It is tough out there. From the media, to the arts, to the high street – jobs are being shed across every major industry. Every time I see a wave of lay-offs in mine, I think, well, it’s about to get a lot more competitive.

The sea of the self-employed is teeming with the able, talented and hungry, not to mention the thousands every year who finish their education. The more desperate people are for work, the less money we demand. And so the cycle of life continues.

Redundancies and lay-offs aside, the lure towards being your own boss is strong. Freelancing, especially in a lot of creative fields, has almost become a sort of cult. It’s now “cool” in a way that it never was before WeWork or flat white cafe culture. Choose your own hours, take Fridays off, negotiate the highest pay or walk away. It sounds like a dream. Who wouldn’t want that?

Freedom, yes, there is that to a certain extent. Bad bosses become distant figures whom you only have to deal with occasionally. Having multiple sources of income means you can diversify and become more resilient. I’ve learned a mixed bag of lessons personally too, from procrastination to time management.

But there are many things I don’t have. Corporate benefits. Sick pay. The cycle to work scheme. Friday nights at the pub on someone’s credit card. And if I choose to try to have a family, no corporate maternity package. No pay rise, no promotion, no formal or informal review. I am my own HR, payroll, tax accountant, brand manager and contract negotiator, all separate to doing the actual work I am paid to do. It can be difficult to save money, as you never know what is coming in.

Being self-employed is like the Wild West in terms of government support and regulation. There is little recourse for being paid late or not being paid at all. (I am still waiting to be paid for a piece I wrote last August for one client.) There is no auto-enrolment or equivalent pension scheme for freelancers. And when the virus hit, the self-employed had to wait until June for their first government payment, while the furlough scheme for those in jobs started in March. Even getting the blue tick on Twitter seems to be harder if you don’t have the name of an employer behind you.

Don’t get me wrong – I have become extremely picky and don’t much fancy going back to a 9 to 5 in the office. I was supposed to try out freelancing for a few months and now it’s been three and a half years. But the increasing perception of freelance life as some kind of aspirational lifestyle choice is wrong.
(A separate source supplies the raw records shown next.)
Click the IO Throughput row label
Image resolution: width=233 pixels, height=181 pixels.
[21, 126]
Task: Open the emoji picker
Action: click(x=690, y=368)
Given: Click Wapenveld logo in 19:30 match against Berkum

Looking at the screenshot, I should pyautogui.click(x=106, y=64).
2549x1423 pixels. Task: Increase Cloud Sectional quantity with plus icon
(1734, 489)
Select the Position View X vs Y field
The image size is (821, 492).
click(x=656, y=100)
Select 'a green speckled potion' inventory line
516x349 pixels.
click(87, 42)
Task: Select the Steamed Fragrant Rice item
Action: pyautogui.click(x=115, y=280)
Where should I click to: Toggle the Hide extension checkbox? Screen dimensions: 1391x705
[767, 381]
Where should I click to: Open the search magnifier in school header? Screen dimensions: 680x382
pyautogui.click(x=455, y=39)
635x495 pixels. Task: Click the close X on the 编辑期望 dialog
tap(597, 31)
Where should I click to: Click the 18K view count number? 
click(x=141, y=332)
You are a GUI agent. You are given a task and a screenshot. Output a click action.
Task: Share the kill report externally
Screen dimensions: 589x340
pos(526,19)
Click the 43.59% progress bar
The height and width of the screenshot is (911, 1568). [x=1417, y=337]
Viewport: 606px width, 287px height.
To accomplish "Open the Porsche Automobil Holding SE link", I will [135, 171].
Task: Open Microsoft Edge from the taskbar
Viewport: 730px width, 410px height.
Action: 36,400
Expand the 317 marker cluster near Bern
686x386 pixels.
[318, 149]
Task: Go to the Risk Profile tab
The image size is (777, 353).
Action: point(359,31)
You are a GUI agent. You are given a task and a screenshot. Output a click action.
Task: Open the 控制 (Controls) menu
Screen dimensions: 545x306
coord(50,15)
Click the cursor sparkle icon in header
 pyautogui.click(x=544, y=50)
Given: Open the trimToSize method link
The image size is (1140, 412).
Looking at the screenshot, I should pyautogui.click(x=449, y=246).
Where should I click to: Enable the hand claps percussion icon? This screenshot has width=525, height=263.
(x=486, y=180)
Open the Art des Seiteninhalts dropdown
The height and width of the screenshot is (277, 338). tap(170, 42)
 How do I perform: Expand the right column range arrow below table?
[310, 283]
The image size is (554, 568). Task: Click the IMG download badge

The Office for National Statistics found that pay decreased in real terms by 1.3 per cent in May, and a record fall in job vacancies in April and May brought the number to its lowest since 2001. There are many people who want job security, who want to receive corporate pension contributions and know when their next paycheck is landing in their account. And they may not get that for a while.

Being your own boss turns from novelty to reality. WeWork came crashing down, and the CEO who inspired #GirlBoss filed for bankruptcy. Rishi Sunak has already said he will likely raise our national insurance contributions. A flat white can cost you up to £3.50. The “dream” is starting to look less appealing.

For all those now entering self-employment, let’s recognise the real economic hardship that is ahead for many of them, instead of spinning it into some kind of fantasy playground. That may have been the case around 2014, the era of Sheryl Sandberg and #GirlBoss. It’s a whole different picture in 2020.